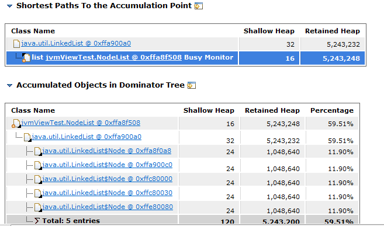Click NodeList icon in highlighted Busy Monitor row
Viewport: 384px width, 226px height.
[x=26, y=58]
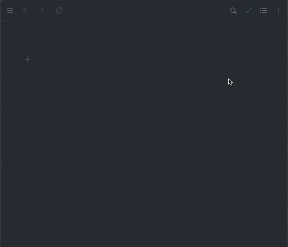Return to the home document
This screenshot has width=288, height=247.
click(59, 10)
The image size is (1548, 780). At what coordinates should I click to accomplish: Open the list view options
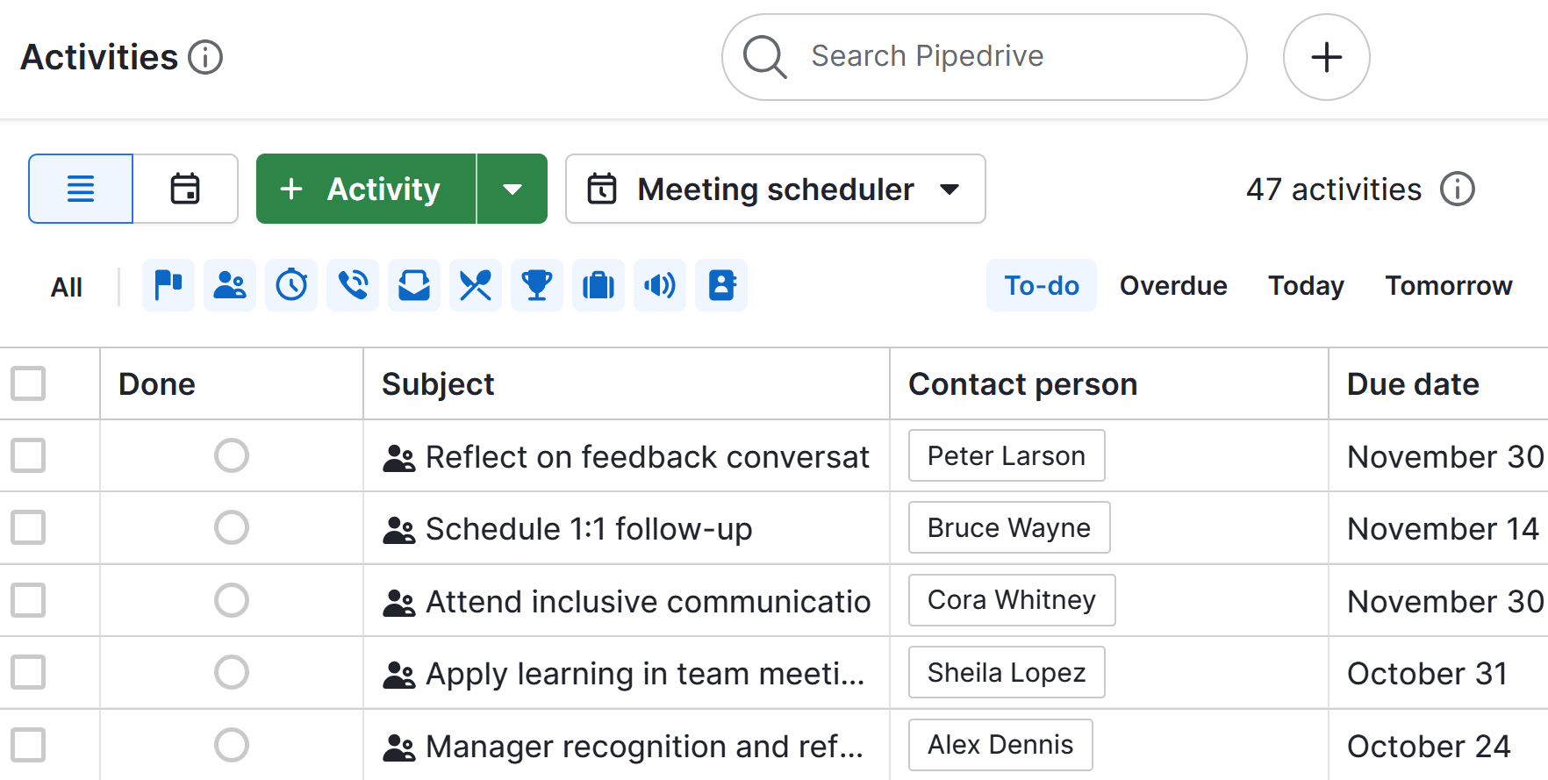point(79,189)
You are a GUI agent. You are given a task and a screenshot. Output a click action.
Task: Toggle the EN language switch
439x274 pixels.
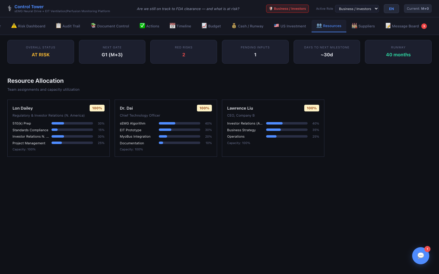coord(391,9)
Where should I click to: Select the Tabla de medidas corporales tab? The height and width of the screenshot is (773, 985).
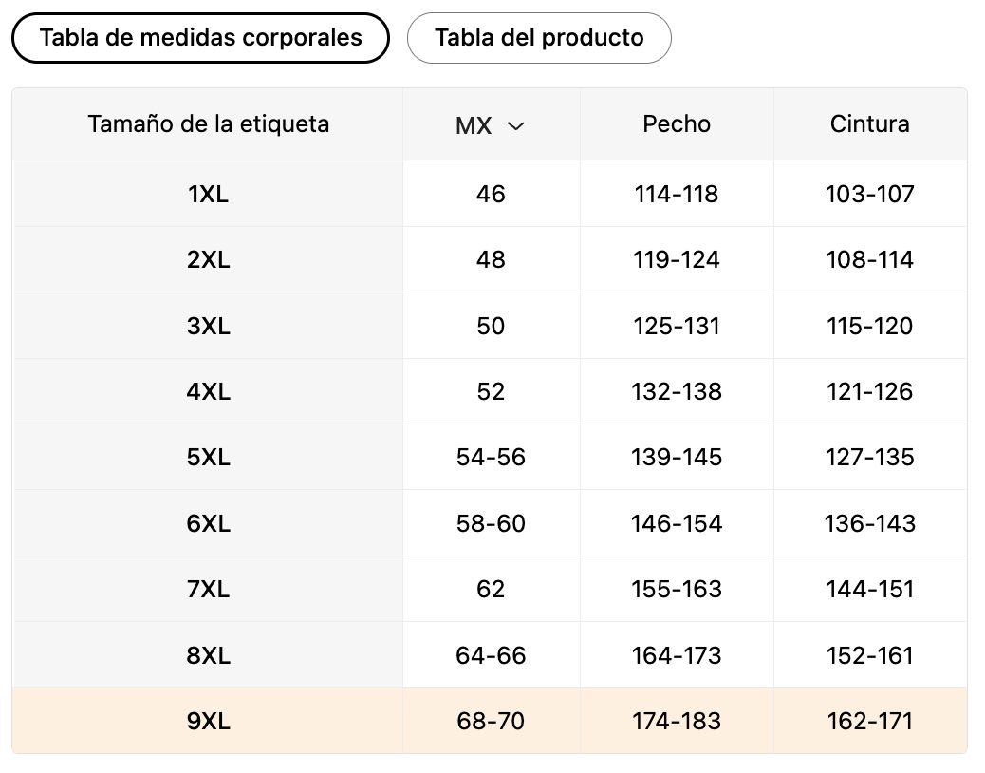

- Exercise -
Leave out every picture and copy, exactly as written, the lines from the one with "439x274 pixels." through the end of the records above.

- Task solution -
439x274 pixels.
coord(391,9)
Where should I click to: Select the Tabla de medidas corporales tab? The height and width of the screenshot is (773, 985).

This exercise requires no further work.